Start of WORKING DATA
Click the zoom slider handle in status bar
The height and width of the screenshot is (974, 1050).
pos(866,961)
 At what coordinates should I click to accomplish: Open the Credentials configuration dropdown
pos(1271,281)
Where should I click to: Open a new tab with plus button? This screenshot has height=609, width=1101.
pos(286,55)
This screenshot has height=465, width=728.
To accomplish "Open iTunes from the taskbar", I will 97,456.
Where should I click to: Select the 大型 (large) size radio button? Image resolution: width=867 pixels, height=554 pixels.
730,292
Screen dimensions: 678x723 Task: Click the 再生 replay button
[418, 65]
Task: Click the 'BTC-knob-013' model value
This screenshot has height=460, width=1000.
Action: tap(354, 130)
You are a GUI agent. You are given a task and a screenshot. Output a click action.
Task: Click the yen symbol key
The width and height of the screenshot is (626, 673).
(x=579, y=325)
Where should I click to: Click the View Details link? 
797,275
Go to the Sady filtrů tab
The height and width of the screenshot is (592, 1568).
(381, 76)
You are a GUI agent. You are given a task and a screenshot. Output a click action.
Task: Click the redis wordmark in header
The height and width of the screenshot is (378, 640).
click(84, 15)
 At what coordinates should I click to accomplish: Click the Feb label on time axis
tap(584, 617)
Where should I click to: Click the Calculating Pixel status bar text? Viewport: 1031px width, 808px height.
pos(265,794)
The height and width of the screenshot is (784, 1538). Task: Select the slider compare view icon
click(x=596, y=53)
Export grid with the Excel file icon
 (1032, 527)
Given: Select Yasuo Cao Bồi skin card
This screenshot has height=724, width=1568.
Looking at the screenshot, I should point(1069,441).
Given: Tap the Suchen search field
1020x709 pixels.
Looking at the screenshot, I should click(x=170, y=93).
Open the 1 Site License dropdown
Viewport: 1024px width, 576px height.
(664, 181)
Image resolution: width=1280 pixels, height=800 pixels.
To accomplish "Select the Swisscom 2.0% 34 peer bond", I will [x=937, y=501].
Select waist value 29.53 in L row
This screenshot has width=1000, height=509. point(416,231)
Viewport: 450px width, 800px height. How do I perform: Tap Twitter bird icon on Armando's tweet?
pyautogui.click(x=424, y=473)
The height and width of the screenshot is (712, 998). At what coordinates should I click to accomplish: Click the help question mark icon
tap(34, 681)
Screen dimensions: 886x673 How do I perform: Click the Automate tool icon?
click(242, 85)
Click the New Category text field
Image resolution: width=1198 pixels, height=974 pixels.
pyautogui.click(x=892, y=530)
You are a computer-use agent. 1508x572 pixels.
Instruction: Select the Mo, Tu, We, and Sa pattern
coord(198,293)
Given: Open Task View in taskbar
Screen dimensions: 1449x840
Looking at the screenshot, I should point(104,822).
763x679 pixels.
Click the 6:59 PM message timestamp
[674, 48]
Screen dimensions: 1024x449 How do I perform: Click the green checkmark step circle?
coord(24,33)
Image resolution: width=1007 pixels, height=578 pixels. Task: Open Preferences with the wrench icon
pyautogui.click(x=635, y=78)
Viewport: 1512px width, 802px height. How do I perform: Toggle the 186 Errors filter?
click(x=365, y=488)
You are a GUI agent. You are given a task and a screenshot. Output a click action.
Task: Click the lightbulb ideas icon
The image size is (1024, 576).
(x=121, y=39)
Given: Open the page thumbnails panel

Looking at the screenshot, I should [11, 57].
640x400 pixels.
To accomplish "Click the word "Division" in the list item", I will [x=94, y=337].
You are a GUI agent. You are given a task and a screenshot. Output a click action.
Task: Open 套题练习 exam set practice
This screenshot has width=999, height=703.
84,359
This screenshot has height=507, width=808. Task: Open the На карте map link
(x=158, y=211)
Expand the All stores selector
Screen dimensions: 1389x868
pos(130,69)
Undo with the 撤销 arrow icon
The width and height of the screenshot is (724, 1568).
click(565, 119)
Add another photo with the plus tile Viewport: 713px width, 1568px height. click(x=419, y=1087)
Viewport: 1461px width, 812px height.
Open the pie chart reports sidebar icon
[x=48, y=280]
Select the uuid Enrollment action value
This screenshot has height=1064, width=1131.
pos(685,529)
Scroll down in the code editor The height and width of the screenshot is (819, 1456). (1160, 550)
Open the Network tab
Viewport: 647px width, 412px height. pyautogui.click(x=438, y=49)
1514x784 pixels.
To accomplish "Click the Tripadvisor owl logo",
End of WORKING DATA
Only the number is wanted: how many lines in the listing contain the word "will"?

▶ _RESULT FOR THIS TASK_: 3